La municipalité d'Antony a par ailleurs mis en place un roulement des équipes, scindées en deux, par mesure de précaution. Dans l'éventualité où l'un des bibliothécaires tomberait malade du Covid-19, conduisant à la mise en quarantaine de ses collègues en poste, la continuité du service sera assurée par la relève. "C'est une mesure stratégique, mais le service à mi-équipe risque d'augmenter la charge de travail, déjà accrue en cette période", souligne Catherine Dupouey. Les bibliothécaires feront également un ménage à la mi-journée sur les surfaces de contact, rampes d'escalier, boutons d'ascenseur, poignées de porte...
Discipline
D'après les recommandations du gouvernement, le respect de la distanciation sociale dans les espaces clos nécessite que chaque personne dispose d'un espace minimum de 4m². Pour assurer une liberté de mouvement suffisante aux usagers, Nathalie Clot, de l'université d'Angers, prévoit de retirer les deux tiers du mobilier pour le remplacer par du marquage au sol et un meilleur balisage des places assises.
"Il est très compliqué de faire en sorte que les usagers respectent les places auxquelles ils sont assignés. D'ordinaire, cela ne pose pas de problème, mais dans la situation actuelle il faudra faire attention à ce que chacun reste dans les clous. C'est un grand changement pour nous, d'un espace de liberté, la bibliothèque devient un espace de contrainte, avec ce que cela implique pour le personnel qui, avec réticence, devra faire de la régulation", regrette la responsable.
Les pistes évoquées par les bibliothécaires sont encore au stade d'ébauches. Les plans de réouverture au public doivent encore être discutés avec le personnel et validés par les municipalités ou les directions d'université, pour une mise en place à la fin du printemps ou au cours de l'été.

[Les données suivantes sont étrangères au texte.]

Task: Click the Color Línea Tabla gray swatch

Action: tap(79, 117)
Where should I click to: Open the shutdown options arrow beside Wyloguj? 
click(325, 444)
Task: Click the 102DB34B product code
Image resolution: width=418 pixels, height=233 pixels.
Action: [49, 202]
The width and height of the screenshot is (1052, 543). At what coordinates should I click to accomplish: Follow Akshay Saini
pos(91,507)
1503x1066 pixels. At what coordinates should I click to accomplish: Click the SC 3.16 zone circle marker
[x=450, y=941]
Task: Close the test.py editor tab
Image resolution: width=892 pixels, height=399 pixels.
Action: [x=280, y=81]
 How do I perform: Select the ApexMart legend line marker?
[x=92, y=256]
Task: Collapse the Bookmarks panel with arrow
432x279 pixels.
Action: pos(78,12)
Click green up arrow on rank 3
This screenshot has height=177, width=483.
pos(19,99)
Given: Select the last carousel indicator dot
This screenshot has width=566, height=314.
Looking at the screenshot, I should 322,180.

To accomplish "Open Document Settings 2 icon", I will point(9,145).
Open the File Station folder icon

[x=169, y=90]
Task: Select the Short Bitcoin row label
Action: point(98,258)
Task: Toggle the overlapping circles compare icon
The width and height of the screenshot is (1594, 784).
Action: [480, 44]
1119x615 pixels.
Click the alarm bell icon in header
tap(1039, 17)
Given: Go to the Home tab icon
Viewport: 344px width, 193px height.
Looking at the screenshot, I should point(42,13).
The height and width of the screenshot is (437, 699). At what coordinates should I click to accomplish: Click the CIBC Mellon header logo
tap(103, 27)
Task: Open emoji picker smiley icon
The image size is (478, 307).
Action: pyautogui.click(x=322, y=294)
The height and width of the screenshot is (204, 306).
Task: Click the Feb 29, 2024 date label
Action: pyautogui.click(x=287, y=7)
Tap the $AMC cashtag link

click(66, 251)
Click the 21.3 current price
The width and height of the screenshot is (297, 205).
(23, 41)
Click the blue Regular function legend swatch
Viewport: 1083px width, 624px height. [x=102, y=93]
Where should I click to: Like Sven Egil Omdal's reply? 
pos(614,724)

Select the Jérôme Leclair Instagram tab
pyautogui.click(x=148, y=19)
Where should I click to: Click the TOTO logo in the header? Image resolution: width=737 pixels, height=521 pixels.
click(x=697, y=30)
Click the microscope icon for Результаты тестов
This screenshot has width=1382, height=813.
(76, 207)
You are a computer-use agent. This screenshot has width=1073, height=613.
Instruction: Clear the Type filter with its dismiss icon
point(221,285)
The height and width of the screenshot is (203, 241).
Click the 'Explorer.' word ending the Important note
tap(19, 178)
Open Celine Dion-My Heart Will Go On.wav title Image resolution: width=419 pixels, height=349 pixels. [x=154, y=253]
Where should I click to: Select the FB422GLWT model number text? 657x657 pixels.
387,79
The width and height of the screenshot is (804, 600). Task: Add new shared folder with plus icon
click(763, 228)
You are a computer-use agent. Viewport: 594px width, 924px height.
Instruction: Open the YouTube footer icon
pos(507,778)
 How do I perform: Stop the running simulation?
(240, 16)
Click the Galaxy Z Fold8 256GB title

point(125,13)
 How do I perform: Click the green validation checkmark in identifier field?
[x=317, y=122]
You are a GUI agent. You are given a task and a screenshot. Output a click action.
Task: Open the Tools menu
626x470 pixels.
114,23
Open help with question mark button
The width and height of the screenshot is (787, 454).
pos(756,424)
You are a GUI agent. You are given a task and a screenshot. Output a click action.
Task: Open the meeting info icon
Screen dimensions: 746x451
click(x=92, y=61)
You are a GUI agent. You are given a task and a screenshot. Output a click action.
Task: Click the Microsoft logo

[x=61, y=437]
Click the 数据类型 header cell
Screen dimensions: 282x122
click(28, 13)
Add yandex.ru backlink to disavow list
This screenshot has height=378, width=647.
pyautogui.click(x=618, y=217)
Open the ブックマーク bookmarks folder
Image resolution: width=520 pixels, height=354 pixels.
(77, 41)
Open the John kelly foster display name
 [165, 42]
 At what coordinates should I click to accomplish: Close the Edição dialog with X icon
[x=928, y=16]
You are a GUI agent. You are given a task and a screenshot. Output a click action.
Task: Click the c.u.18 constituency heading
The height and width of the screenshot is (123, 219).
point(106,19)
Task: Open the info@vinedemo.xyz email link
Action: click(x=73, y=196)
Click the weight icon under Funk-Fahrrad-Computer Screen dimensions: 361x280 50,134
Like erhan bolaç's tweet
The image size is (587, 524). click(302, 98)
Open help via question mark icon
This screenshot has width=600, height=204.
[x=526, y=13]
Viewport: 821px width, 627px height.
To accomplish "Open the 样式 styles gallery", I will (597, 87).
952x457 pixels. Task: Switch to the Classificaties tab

En attendant, pour rapatrier les milliers de livre en circulation qui seront placés en quarantaine pour désinfection, une bonne partie des établissements se rabattent sur des guichets de retours, et parfois d'emprunt sur un mode "drive". Une expérience "vraiment inédite pour les bibliothèques", d'après Isabelle Westeel, directrice de la bibliothèque de Grenoble, dont il sera "intéressant de faire le bilan lors de la réouverture au public".